= Your goal =
Of the entries below, restate word for word only the section that runs from the line with "The width and height of the screenshot is (441, 244)." to the line with "Open the Select", counting both ends.

= Materials provided =
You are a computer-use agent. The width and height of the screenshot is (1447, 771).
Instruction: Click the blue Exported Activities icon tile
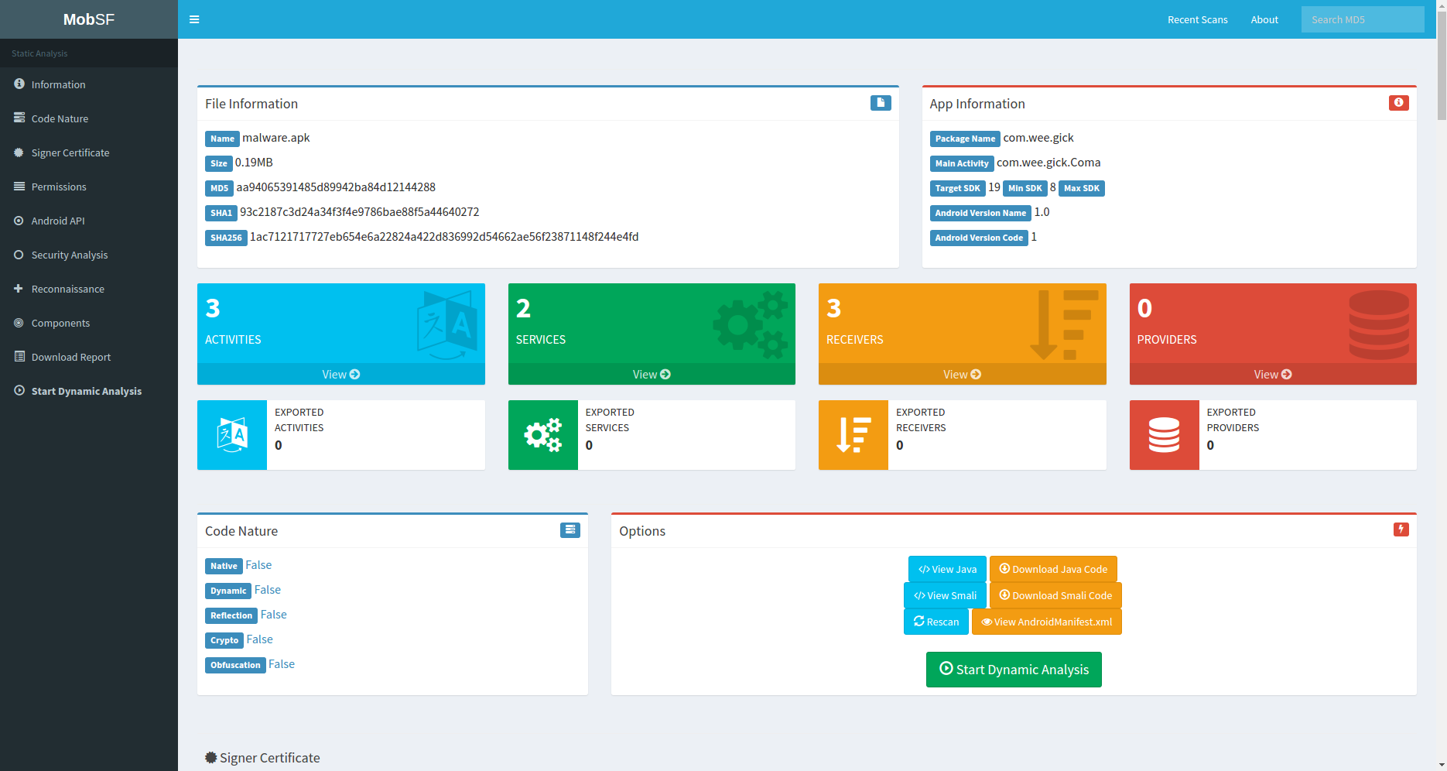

---

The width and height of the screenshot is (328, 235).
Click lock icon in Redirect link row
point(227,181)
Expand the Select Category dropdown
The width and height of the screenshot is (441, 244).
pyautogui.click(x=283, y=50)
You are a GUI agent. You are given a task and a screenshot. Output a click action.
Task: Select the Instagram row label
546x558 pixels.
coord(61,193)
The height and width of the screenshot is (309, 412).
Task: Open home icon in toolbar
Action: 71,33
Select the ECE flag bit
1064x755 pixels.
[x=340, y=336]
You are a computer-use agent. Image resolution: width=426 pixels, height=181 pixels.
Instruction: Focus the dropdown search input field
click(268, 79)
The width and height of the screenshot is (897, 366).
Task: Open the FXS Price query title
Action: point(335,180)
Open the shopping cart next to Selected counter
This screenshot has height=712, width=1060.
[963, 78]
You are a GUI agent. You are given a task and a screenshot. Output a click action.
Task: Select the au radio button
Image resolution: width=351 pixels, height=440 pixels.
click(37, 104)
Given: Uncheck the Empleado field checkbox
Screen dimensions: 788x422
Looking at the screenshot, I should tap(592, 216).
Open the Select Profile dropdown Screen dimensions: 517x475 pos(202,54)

--

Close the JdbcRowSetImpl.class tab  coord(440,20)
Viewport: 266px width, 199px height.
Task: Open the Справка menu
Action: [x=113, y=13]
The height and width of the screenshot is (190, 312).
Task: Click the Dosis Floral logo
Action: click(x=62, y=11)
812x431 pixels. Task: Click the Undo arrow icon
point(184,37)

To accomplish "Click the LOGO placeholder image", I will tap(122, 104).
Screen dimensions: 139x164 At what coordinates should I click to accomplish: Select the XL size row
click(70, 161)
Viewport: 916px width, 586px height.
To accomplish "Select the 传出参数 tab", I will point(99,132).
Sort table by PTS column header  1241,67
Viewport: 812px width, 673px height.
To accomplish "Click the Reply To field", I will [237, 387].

= Answer space =
The width and height of the screenshot is (441, 244).
pyautogui.click(x=283, y=50)
You are a GUI agent. You are given a task and a screenshot. Output a click action.
Task: Select the Instagram row label
546x558 pixels.
coord(61,193)
The height and width of the screenshot is (309, 412).
Task: Open home icon in toolbar
Action: 71,33
Select the ECE flag bit
1064x755 pixels.
[x=340, y=336]
You are a computer-use agent. Image resolution: width=426 pixels, height=181 pixels.
Instruction: Focus the dropdown search input field
click(268, 79)
The width and height of the screenshot is (897, 366).
Task: Open the FXS Price query title
Action: point(335,180)
Open the shopping cart next to Selected counter
This screenshot has height=712, width=1060.
[963, 78]
You are a GUI agent. You are given a task and a screenshot. Output a click action.
Task: Select the au radio button
Image resolution: width=351 pixels, height=440 pixels.
click(37, 104)
Given: Uncheck the Empleado field checkbox
Screen dimensions: 788x422
Looking at the screenshot, I should tap(592, 216).
Open the Select Profile dropdown Screen dimensions: 517x475 pos(202,54)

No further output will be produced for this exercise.